#### Raw records ####

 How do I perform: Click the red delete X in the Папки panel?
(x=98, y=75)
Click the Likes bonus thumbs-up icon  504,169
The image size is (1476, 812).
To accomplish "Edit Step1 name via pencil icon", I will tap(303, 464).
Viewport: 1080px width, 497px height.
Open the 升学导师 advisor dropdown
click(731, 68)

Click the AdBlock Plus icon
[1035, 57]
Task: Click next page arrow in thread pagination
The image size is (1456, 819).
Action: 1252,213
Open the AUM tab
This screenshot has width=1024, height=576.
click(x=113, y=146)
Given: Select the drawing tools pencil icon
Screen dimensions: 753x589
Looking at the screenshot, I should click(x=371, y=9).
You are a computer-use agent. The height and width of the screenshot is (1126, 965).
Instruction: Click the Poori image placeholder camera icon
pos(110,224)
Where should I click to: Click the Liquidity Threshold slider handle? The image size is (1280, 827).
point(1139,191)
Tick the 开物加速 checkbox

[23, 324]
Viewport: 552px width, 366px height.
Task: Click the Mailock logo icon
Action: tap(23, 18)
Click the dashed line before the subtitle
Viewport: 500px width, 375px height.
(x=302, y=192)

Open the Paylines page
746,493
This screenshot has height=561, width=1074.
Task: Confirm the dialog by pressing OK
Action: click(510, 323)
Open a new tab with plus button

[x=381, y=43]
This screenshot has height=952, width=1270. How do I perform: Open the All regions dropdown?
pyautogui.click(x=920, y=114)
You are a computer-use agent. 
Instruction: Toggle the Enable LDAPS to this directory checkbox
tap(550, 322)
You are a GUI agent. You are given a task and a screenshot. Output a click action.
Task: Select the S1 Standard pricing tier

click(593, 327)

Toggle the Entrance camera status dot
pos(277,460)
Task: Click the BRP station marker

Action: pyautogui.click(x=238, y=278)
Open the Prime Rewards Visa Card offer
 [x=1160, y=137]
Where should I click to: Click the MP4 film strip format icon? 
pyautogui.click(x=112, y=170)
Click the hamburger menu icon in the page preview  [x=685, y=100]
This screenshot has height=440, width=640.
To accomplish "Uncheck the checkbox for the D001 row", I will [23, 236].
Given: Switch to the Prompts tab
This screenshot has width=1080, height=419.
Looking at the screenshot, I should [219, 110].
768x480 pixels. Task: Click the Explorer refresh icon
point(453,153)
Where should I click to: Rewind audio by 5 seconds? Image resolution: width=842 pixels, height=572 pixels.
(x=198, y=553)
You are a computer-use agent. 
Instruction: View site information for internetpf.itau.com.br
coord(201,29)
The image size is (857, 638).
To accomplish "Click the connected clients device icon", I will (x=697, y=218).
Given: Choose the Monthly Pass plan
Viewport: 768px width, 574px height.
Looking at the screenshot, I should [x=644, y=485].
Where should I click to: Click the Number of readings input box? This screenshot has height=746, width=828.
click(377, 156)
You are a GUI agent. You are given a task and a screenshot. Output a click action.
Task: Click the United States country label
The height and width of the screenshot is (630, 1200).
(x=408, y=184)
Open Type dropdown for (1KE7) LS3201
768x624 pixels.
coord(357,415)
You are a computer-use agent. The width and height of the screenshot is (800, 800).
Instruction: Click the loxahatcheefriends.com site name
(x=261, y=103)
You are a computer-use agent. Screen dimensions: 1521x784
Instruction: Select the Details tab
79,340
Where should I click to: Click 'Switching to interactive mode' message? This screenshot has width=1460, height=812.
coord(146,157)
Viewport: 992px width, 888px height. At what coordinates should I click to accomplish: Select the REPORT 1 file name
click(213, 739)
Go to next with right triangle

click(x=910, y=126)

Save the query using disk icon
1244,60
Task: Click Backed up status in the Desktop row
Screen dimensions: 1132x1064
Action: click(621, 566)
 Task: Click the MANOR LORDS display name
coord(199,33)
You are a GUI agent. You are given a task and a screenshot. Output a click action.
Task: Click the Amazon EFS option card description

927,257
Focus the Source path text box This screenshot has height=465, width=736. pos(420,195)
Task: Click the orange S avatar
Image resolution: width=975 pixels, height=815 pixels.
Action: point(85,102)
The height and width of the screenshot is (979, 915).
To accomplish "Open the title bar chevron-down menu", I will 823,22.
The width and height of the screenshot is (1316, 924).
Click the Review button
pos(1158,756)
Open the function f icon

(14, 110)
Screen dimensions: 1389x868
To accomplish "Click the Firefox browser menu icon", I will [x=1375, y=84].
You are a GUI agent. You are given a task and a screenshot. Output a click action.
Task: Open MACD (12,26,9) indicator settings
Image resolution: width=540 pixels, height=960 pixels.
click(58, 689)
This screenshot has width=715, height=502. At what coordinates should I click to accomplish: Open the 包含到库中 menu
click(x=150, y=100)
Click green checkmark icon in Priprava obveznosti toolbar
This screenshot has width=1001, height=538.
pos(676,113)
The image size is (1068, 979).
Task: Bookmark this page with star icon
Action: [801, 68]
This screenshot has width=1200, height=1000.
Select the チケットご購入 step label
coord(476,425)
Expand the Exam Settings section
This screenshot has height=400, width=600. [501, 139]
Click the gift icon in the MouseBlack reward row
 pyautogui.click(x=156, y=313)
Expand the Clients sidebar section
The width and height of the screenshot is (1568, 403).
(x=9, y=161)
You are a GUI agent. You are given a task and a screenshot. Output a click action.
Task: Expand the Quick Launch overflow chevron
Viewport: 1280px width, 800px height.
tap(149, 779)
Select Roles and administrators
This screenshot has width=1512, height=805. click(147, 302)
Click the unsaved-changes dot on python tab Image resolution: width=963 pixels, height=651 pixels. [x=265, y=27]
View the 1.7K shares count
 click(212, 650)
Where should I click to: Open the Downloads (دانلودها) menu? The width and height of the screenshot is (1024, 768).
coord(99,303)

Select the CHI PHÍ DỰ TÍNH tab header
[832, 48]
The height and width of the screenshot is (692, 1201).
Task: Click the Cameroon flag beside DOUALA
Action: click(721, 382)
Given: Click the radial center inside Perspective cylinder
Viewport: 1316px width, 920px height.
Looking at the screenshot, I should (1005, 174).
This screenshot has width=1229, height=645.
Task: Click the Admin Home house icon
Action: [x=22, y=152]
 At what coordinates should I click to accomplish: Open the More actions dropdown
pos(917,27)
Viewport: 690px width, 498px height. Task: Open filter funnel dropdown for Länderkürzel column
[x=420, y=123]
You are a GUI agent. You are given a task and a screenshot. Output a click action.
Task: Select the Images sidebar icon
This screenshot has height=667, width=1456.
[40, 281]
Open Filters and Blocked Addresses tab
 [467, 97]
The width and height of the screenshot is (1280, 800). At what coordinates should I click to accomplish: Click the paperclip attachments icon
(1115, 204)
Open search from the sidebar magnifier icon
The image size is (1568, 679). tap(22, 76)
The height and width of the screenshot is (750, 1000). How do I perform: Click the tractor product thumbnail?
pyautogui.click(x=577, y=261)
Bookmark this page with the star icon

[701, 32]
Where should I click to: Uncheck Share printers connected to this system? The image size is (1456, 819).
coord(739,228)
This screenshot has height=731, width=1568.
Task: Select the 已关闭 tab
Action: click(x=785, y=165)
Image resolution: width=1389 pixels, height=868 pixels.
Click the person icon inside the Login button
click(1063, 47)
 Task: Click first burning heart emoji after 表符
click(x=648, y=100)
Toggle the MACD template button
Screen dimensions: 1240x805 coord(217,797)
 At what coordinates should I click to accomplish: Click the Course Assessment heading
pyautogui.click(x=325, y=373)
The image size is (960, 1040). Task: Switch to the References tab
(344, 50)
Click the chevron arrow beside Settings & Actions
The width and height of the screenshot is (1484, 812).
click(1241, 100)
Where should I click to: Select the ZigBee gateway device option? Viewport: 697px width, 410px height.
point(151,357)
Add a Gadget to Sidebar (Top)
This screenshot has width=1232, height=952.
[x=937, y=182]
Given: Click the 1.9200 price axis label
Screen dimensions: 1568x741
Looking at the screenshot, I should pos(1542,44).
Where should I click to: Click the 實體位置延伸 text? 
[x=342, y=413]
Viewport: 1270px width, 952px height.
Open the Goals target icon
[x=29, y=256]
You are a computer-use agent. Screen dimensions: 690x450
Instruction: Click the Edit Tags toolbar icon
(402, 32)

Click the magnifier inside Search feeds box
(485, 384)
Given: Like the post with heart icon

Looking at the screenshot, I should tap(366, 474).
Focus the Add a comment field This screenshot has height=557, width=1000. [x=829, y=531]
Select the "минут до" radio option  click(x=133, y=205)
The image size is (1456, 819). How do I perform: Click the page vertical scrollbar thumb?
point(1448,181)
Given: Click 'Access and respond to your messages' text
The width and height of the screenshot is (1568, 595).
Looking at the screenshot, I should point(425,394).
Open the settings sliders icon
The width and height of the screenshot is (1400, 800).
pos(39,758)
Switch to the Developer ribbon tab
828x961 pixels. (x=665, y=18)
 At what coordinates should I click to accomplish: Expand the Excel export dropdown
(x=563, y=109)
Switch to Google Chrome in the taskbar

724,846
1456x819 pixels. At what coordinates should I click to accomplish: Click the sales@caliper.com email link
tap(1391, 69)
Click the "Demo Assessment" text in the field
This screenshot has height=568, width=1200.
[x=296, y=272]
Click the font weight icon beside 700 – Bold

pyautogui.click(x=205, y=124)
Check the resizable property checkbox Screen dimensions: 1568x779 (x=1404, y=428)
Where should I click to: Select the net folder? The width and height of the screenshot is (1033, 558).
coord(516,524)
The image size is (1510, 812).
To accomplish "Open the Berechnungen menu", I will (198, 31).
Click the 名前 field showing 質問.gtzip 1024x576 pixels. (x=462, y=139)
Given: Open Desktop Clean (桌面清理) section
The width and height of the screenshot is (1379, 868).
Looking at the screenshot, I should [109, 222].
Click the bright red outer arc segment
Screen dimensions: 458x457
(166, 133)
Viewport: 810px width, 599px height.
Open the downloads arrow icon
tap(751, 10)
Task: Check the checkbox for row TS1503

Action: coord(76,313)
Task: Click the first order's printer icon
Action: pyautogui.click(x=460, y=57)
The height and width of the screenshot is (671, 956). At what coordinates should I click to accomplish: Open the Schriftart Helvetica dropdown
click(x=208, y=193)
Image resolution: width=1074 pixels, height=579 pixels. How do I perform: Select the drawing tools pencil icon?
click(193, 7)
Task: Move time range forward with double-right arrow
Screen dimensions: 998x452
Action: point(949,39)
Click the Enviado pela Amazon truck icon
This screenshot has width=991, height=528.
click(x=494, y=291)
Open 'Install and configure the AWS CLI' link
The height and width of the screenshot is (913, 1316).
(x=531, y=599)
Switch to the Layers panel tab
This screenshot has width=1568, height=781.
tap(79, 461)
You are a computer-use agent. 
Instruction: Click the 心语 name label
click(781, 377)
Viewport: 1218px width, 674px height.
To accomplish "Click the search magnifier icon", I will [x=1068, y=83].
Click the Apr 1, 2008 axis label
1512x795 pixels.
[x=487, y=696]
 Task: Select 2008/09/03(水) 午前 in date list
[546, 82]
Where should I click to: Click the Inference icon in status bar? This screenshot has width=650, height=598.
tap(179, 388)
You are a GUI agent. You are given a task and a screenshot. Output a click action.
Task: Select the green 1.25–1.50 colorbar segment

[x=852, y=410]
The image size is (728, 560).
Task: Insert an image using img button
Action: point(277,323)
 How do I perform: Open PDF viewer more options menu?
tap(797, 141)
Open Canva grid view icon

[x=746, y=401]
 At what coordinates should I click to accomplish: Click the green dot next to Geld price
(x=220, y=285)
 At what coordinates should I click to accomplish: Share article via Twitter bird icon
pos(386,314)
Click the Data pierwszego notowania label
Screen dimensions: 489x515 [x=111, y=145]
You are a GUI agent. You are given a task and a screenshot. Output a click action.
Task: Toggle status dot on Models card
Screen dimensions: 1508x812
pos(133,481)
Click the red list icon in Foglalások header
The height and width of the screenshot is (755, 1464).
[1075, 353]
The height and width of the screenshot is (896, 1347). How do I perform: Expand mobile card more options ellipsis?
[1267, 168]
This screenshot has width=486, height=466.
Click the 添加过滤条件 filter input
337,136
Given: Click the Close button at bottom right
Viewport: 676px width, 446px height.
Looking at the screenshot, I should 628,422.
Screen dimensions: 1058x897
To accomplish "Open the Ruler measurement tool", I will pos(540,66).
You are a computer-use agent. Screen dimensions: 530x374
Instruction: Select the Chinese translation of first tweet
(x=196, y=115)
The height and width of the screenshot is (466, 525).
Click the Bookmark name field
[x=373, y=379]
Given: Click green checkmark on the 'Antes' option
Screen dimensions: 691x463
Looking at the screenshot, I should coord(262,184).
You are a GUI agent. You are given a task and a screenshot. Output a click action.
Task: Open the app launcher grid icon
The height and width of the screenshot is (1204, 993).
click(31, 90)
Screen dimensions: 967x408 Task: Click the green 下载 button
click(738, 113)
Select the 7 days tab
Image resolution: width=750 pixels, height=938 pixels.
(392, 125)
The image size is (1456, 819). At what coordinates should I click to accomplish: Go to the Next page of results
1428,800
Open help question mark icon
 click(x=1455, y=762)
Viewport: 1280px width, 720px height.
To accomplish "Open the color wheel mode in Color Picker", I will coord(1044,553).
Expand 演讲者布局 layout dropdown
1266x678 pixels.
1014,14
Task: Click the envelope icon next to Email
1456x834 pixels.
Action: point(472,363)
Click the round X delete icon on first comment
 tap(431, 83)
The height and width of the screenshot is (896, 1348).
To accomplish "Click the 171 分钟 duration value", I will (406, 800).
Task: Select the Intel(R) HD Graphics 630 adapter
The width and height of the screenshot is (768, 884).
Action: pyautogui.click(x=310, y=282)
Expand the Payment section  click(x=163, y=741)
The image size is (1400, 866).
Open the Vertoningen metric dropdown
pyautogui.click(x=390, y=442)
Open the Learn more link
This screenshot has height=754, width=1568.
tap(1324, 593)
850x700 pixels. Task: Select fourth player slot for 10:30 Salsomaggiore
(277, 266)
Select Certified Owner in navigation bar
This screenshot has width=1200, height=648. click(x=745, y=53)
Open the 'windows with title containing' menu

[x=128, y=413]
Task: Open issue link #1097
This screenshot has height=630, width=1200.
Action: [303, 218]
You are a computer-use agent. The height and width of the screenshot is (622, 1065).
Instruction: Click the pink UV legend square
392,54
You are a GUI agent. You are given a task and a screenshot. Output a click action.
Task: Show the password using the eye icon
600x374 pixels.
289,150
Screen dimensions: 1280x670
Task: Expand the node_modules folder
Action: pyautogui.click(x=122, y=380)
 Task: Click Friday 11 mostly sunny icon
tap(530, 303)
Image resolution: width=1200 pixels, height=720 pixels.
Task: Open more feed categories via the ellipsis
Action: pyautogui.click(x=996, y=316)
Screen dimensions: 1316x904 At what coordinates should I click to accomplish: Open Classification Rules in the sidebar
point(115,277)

####

> _Written request_
From the items above, keep only the lines that contain the word "Focus", matching its capitalization exactly, and copy each one.

> _Answer for this exercise_
Focus the Source path text box This screenshot has height=465, width=736. pos(420,195)
Focus the Add a comment field This screenshot has height=557, width=1000. [x=829, y=531]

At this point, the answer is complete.